=== Section Start ===

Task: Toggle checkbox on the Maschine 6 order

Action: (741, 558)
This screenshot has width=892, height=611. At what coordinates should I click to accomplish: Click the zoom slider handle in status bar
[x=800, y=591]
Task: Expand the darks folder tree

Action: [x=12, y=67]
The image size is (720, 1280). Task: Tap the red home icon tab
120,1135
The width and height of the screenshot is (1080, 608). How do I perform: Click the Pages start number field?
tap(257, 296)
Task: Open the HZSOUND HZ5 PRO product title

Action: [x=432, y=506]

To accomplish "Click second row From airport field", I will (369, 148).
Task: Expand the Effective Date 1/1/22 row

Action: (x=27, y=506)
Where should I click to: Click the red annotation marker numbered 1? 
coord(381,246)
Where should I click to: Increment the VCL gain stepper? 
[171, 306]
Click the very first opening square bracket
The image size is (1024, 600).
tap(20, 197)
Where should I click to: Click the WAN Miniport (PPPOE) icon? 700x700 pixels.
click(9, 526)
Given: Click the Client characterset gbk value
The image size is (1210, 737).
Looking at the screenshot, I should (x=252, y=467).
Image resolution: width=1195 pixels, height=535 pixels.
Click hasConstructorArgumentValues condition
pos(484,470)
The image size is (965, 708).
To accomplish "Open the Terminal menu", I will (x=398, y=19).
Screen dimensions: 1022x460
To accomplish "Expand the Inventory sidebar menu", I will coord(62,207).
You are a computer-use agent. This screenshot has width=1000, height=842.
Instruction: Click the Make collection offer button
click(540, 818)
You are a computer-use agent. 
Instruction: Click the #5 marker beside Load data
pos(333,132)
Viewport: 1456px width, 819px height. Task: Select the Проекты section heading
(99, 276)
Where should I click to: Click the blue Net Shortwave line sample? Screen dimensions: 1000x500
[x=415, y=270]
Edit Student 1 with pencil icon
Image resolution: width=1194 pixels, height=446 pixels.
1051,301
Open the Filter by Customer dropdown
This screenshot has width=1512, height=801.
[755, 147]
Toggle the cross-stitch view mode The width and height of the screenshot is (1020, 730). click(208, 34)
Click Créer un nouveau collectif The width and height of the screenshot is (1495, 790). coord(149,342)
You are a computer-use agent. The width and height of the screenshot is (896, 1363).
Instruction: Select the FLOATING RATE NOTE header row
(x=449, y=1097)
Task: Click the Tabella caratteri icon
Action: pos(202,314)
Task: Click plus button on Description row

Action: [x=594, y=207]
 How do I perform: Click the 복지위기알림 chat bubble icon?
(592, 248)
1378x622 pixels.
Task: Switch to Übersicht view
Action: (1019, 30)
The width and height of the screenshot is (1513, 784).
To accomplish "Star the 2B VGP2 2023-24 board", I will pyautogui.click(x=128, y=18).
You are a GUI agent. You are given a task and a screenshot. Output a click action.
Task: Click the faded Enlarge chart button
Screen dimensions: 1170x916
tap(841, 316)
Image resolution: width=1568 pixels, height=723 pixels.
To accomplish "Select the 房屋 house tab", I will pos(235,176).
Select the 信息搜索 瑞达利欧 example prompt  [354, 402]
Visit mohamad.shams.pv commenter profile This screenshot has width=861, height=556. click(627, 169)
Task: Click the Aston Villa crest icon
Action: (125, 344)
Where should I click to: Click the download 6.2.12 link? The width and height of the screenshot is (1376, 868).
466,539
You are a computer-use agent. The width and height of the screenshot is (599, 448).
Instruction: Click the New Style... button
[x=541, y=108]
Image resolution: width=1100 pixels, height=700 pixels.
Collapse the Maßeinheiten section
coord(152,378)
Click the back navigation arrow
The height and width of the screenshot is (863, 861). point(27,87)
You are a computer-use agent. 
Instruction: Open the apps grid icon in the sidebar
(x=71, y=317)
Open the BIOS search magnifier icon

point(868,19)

=== Section End ===

# [What you will do]
Reproduce the material in full, keeping every line exactly as given.

# [Answer to this exercise]
Task: Toggle checkbox on the Maschine 6 order

Action: (741, 558)
This screenshot has width=892, height=611. At what coordinates should I click to accomplish: Click the zoom slider handle in status bar
[x=800, y=591]
Task: Expand the darks folder tree

Action: [x=12, y=67]
The image size is (720, 1280). Task: Tap the red home icon tab
120,1135
The width and height of the screenshot is (1080, 608). How do I perform: Click the Pages start number field?
tap(257, 296)
Task: Open the HZSOUND HZ5 PRO product title

Action: [x=432, y=506]

To accomplish "Click second row From airport field", I will (369, 148).
Task: Expand the Effective Date 1/1/22 row

Action: (x=27, y=506)
Where should I click to: Click the red annotation marker numbered 1? 
coord(381,246)
Where should I click to: Increment the VCL gain stepper? 
[171, 306]
Click the very first opening square bracket
The image size is (1024, 600).
tap(20, 197)
Where should I click to: Click the WAN Miniport (PPPOE) icon? 700x700 pixels.
click(9, 526)
Given: Click the Client characterset gbk value
The image size is (1210, 737).
Looking at the screenshot, I should (x=252, y=467).
Image resolution: width=1195 pixels, height=535 pixels.
Click hasConstructorArgumentValues condition
pos(484,470)
The image size is (965, 708).
To accomplish "Open the Terminal menu", I will (x=398, y=19).
Screen dimensions: 1022x460
To accomplish "Expand the Inventory sidebar menu", I will coord(62,207).
You are a computer-use agent. This screenshot has width=1000, height=842.
Instruction: Click the Make collection offer button
click(540, 818)
You are a computer-use agent. 
Instruction: Click the #5 marker beside Load data
pos(333,132)
Viewport: 1456px width, 819px height. Task: Select the Проекты section heading
(99, 276)
Where should I click to: Click the blue Net Shortwave line sample? Screen dimensions: 1000x500
[x=415, y=270]
Edit Student 1 with pencil icon
Image resolution: width=1194 pixels, height=446 pixels.
1051,301
Open the Filter by Customer dropdown
This screenshot has width=1512, height=801.
[755, 147]
Toggle the cross-stitch view mode The width and height of the screenshot is (1020, 730). click(208, 34)
Click Créer un nouveau collectif The width and height of the screenshot is (1495, 790). coord(149,342)
You are a computer-use agent. The width and height of the screenshot is (896, 1363).
Instruction: Select the FLOATING RATE NOTE header row
(x=449, y=1097)
Task: Click the Tabella caratteri icon
Action: pos(202,314)
Task: Click plus button on Description row

Action: [x=594, y=207]
 How do I perform: Click the 복지위기알림 chat bubble icon?
(592, 248)
1378x622 pixels.
Task: Switch to Übersicht view
Action: (1019, 30)
The width and height of the screenshot is (1513, 784).
To accomplish "Star the 2B VGP2 2023-24 board", I will pyautogui.click(x=128, y=18).
You are a GUI agent. You are given a task and a screenshot. Output a click action.
Task: Click the faded Enlarge chart button
Screen dimensions: 1170x916
tap(841, 316)
Image resolution: width=1568 pixels, height=723 pixels.
To accomplish "Select the 房屋 house tab", I will pos(235,176).
Select the 信息搜索 瑞达利欧 example prompt  [354, 402]
Visit mohamad.shams.pv commenter profile This screenshot has width=861, height=556. click(627, 169)
Task: Click the Aston Villa crest icon
Action: (125, 344)
Where should I click to: Click the download 6.2.12 link? The width and height of the screenshot is (1376, 868).
466,539
You are a computer-use agent. The width and height of the screenshot is (599, 448).
Instruction: Click the New Style... button
[x=541, y=108]
Image resolution: width=1100 pixels, height=700 pixels.
Collapse the Maßeinheiten section
coord(152,378)
Click the back navigation arrow
The height and width of the screenshot is (863, 861). point(27,87)
You are a computer-use agent. 
Instruction: Open the apps grid icon in the sidebar
(x=71, y=317)
Open the BIOS search magnifier icon

point(868,19)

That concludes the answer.